Shafaq News/ The global oil market will likely tighten in the second half of 2023 after the recent decision by OPEC+ to cut oil production, Spencer Dale, BP plc's chief economist said on Tuesday.
There is a scope for oil markets to tighten a little bit in case China's oil demand and its overall economy recovers, Dale told reporters in a press conference.
Oil firmed slightly on Tuesday, recovering from a 2 percent slide in the previous session, as faster economic growth in top crude importer China supported the demand outlook and offset fears over US interest rates.
China's economy grew by a faster-than-expected 4.5 percent in the first quarter, with hopes of oil demand recovery buoyed further by a surge in oil refinery throughput to record levels in March.
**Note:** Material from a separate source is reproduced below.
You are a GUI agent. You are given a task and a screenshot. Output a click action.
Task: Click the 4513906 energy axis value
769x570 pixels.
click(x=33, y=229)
Brent crude climbed 12 cents to $84.88 a barrel at 11.30 a.m. Saudi time and the US West Texas Intermediate rose 8 cents to $80.91.
Analysts at JPMorgan said oil prices are poised to rally soon as the Federal Reserve is expected to pause its rate hikes.
Since 1988, the final increase in a tightening cycle has been followed by increases in the price of Brent crude three months later, returning on average 9%, according to a recent note.
JPMorgan predicts Brent will rise to $94 a barrel in the fourth quarter, up 9.5% from current levels.
"The main takeaway for now: if the Fed pauses its rate-hiking campaign soon, the most likely scenario is that oil performs well," analysts said.
Markets expect the Fed to raise rates one more time in May, lifting them by another 25 basis points to a target range of 5%-5.25%, according to the CME FedWatch tool. But after that, no further hikes are seen.
To be sure, oil eventually turned negative after Fed pauses in 2000, 2006 and 2018 were followed by recessions, JPMorgan pointed out.
"However, if the US sees only a mild recession or lands softly, a new bull market may have already started forming," the note added.
JPMorgan predicts such a recession to show up at the end of 2023, or in 2024. And as inflation could stick around 4% this year, the Fed is unlikely to cut its rates.
But analysts expect demand for oil to stay resilient as the need for transportation fuel remains elevated and US commercial crude inventories are starting to shift downwards.
Others on Wall Street are less worry about a major recession as well, with BlackRock CEO Larry Fink crediting the large amount of federal stimulus as enough to rule out a hard landing.